Midway is an unincorporated community and census-designated place (CDP) in Chaves County, New Mexico. As of the 2020 census, Midway had a population of 818.
==Geography==
Midway is located in central Chaves County 9 mi southeast of the center of Roswell, the county seat. U.S. Route 285 forms the western edge of the CDP, leading northwest to Roswell and south 33 mi to Artesia. New Mexico State Road 2 runs through the center of the community, joining US 285 at the CDP's northwest corner and running southeast 15 mi to Hagerman.
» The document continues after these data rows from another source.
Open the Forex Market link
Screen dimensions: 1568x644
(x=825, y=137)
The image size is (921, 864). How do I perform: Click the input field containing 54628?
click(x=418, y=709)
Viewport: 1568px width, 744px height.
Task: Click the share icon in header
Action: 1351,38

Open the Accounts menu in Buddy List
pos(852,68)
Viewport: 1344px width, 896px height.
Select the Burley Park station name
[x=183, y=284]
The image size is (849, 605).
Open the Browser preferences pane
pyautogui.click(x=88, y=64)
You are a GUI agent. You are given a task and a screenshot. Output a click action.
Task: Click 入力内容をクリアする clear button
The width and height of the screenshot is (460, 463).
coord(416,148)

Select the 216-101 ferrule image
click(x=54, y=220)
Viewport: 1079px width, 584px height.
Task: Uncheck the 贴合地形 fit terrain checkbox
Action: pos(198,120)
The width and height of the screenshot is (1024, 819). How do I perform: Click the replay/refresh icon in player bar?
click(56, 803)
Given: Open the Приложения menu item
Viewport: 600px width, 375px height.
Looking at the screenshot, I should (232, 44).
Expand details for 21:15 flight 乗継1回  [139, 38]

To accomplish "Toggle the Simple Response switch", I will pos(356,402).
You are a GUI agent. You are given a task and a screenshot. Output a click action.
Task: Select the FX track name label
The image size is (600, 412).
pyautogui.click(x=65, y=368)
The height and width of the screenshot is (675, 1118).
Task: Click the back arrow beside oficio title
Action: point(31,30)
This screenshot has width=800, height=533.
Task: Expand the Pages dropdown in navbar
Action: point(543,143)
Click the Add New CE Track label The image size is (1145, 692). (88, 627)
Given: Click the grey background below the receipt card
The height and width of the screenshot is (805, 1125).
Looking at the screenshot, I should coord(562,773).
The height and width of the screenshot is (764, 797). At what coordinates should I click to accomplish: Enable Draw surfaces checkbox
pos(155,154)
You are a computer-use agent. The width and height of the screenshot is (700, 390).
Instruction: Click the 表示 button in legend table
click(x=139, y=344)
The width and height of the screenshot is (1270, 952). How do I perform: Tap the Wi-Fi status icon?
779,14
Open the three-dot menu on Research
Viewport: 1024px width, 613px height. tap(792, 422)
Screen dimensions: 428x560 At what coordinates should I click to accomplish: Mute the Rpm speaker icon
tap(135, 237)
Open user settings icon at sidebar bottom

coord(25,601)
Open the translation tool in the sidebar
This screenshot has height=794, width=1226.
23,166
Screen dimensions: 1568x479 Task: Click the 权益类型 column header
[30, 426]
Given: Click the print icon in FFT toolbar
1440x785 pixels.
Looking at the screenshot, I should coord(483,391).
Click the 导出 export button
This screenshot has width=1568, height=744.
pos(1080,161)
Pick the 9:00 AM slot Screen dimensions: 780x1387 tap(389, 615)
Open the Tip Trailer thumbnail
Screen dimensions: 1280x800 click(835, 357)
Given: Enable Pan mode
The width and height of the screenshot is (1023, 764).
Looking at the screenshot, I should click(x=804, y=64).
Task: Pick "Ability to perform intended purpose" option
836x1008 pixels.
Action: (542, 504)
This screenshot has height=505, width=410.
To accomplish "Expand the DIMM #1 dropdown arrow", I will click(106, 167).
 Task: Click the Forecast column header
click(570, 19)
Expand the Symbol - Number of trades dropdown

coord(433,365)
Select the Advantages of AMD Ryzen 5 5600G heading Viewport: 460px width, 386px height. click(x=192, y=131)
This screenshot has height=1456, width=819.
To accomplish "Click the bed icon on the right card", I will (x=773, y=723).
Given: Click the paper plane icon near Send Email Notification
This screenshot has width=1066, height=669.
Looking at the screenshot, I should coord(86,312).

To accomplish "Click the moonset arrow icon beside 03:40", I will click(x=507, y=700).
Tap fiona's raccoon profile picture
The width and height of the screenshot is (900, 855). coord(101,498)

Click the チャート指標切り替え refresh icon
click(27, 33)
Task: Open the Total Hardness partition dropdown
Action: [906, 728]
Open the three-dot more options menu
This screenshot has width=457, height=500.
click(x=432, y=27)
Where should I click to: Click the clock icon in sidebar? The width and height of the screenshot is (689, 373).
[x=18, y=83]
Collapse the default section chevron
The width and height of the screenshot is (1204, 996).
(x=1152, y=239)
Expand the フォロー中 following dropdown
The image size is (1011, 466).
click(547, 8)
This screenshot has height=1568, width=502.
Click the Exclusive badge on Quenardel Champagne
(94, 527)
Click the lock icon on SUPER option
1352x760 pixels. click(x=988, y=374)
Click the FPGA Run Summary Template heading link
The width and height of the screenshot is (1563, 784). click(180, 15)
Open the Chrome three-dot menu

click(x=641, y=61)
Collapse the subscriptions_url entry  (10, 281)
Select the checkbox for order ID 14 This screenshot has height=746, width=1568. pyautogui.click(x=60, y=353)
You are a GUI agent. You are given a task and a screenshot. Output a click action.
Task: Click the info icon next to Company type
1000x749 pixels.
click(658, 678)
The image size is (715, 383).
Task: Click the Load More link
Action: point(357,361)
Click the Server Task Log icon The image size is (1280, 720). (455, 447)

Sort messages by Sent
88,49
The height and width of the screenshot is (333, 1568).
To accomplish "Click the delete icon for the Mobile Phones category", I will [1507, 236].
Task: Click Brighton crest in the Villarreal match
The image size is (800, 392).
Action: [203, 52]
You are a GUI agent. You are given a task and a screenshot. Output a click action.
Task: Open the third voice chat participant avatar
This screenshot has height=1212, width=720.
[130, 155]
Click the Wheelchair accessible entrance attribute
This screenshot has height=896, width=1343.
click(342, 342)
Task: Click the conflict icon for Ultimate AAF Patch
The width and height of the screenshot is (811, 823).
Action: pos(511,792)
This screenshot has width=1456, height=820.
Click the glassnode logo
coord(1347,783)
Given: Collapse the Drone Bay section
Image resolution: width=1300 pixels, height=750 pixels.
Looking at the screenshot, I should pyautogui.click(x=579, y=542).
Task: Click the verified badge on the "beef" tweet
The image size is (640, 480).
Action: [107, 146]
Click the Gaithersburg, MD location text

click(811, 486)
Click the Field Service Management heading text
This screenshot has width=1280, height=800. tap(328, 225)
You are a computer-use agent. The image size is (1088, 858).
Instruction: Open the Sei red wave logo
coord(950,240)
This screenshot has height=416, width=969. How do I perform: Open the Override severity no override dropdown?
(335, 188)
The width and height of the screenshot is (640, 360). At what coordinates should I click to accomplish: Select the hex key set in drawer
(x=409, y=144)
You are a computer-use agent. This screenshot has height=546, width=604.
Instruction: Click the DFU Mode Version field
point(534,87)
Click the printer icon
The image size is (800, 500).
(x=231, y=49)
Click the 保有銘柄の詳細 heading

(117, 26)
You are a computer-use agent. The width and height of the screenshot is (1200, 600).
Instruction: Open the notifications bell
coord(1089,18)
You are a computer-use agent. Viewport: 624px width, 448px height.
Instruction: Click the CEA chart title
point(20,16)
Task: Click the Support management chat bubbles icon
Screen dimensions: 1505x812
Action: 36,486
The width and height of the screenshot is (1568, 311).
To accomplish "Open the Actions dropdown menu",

According to the United States Census Bureau, the Midway CDP has a total area of 6.4 km2, all land.

==Demographics==

Historical population
| Census | Pop. | Note | %± |
| 2010 | 971 |  | — |
| 2020 | 818 |  | −15.8% |
U.S. Decennial Census

==Education==
It is in the Roswell Independent School District.